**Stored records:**
• • • •

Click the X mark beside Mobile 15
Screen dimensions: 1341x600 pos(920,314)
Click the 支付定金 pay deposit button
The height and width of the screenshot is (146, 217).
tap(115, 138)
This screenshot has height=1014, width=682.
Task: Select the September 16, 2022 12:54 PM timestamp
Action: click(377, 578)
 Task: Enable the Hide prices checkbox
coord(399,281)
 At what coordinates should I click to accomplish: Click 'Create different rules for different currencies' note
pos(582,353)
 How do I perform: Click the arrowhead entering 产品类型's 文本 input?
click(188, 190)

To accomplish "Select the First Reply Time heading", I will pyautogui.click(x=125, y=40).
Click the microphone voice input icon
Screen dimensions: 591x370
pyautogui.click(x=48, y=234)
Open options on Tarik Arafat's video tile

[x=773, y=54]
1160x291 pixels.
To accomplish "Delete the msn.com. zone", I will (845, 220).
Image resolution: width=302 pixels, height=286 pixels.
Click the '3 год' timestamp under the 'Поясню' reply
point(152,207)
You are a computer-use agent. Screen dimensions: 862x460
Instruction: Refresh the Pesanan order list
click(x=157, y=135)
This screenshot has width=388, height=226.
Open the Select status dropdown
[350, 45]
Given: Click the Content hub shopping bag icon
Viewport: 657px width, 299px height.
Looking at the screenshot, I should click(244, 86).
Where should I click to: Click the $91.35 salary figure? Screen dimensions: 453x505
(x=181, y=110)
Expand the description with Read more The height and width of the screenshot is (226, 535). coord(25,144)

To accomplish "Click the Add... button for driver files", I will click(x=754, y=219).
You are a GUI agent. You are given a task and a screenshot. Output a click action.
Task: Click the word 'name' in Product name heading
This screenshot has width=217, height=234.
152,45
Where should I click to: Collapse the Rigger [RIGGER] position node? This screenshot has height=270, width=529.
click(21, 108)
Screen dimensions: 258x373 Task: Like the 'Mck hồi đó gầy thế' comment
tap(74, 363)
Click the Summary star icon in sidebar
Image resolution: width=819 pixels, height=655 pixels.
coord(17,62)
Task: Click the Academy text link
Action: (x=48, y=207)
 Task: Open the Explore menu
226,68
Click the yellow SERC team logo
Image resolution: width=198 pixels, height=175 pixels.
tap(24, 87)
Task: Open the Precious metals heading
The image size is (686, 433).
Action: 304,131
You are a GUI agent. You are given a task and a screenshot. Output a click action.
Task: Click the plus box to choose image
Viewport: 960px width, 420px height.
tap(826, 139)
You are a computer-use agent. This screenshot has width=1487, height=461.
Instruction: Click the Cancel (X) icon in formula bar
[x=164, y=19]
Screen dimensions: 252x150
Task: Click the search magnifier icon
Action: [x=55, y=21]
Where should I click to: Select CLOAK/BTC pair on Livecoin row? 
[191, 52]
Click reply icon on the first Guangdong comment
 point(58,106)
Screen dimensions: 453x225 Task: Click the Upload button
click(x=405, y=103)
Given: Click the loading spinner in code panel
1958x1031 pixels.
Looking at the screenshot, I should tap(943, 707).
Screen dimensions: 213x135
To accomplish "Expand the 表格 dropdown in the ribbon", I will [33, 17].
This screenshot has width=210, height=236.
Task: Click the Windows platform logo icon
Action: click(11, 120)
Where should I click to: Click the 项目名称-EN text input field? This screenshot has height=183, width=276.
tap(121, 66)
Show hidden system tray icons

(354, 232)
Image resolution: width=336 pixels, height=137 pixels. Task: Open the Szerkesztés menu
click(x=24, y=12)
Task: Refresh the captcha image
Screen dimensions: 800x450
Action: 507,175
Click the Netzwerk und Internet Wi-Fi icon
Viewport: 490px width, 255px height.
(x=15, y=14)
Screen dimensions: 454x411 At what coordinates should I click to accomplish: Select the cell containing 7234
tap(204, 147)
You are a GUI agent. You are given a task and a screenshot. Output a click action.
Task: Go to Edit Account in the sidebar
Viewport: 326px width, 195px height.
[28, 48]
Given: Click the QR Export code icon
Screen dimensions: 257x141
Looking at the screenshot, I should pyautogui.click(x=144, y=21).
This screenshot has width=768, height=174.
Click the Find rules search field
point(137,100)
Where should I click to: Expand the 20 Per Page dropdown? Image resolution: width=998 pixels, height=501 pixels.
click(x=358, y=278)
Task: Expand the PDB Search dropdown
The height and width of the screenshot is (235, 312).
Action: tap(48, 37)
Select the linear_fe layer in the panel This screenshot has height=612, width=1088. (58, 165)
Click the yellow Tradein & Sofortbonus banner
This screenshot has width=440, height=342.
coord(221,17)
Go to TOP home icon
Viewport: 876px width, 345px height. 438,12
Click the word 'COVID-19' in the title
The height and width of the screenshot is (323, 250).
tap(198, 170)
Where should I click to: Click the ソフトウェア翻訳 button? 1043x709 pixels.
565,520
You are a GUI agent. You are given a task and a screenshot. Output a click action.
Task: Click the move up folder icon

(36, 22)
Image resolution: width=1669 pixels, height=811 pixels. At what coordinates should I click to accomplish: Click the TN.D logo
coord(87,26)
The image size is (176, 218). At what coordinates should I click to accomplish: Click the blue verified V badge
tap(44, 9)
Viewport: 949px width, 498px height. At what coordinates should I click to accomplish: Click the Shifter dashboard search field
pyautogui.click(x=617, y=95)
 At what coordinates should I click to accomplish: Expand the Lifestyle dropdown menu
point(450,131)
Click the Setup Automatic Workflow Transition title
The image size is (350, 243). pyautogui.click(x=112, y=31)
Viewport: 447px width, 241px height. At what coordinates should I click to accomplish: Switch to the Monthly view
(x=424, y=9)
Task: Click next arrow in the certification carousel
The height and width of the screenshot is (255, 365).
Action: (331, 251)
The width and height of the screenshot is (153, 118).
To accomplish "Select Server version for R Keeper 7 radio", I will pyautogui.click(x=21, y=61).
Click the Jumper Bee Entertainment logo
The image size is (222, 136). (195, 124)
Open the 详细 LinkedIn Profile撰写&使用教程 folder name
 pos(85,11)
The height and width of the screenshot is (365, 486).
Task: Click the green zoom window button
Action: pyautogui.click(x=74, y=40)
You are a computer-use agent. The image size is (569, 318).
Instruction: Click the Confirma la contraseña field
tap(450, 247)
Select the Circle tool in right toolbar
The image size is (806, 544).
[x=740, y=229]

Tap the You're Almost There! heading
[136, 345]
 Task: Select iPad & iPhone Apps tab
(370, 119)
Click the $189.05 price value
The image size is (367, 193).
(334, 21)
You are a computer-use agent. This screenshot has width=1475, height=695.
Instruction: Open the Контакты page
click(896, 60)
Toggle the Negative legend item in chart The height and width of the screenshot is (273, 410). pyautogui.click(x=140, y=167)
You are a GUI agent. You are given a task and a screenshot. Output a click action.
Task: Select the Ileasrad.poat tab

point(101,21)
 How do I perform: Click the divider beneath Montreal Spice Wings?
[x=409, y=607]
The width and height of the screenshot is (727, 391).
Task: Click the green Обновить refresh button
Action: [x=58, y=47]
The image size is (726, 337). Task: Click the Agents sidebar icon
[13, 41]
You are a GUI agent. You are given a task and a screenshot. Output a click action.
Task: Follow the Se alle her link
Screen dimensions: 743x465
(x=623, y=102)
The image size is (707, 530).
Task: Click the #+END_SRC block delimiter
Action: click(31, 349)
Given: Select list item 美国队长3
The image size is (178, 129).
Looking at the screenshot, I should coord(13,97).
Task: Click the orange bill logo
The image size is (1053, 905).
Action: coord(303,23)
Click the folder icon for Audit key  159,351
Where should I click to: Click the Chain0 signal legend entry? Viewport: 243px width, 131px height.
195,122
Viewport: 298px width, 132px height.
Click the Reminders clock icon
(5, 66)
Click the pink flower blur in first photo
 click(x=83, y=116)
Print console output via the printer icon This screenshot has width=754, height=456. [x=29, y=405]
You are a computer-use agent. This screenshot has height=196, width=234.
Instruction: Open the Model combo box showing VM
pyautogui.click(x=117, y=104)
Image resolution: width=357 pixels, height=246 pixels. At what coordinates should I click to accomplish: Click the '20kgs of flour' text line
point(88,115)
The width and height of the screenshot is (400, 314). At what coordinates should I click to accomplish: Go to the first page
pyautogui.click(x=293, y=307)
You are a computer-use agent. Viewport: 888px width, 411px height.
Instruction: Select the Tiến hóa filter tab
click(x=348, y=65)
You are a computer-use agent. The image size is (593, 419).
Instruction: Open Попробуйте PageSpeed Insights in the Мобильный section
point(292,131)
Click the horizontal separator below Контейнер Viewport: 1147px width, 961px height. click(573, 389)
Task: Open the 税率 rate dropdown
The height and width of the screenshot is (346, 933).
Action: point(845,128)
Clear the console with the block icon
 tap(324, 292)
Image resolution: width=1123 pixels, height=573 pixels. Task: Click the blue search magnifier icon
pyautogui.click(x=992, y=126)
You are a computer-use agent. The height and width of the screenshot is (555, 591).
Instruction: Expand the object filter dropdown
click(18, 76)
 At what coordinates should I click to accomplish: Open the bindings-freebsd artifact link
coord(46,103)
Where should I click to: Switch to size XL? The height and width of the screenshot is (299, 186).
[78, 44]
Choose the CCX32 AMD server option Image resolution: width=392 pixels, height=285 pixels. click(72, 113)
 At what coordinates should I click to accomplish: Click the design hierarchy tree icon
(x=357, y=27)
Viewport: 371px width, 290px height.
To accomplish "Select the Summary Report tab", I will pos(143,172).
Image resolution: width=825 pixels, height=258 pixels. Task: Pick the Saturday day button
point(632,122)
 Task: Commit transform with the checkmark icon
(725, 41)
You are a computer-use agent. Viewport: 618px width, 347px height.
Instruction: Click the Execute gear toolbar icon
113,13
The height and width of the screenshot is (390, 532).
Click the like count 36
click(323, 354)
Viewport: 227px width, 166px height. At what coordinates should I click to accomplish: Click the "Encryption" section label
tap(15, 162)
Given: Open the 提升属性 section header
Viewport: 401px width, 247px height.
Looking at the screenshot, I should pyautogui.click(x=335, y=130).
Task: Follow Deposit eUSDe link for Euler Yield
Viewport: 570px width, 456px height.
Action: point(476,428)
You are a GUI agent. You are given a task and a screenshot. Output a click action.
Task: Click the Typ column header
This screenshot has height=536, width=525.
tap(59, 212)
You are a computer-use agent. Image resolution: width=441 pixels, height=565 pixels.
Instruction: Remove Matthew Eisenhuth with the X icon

• • • •

**WHAT YOU WILL DO:** The expected output is each line of the records above that includes the word "computer".

**RESPONSE AREA:**
You are a computer-use agent. Screen dimensions: 862x460
You are a computer-use agent. This screenshot has width=1487, height=461.
You are a computer-use agent. The image size is (569, 318).
You are a computer-use agent. This screenshot has width=1475, height=695.
You are a computer-use agent. This screenshot has height=196, width=234.
You are a computer-use agent. Viewport: 888px width, 411px height.
You are a computer-use agent. The image size is (593, 419).
You are a computer-use agent. The height and width of the screenshot is (555, 591).
You are a computer-use agent. Viewport: 618px width, 347px height.
You are a computer-use agent. Image resolution: width=441 pixels, height=565 pixels.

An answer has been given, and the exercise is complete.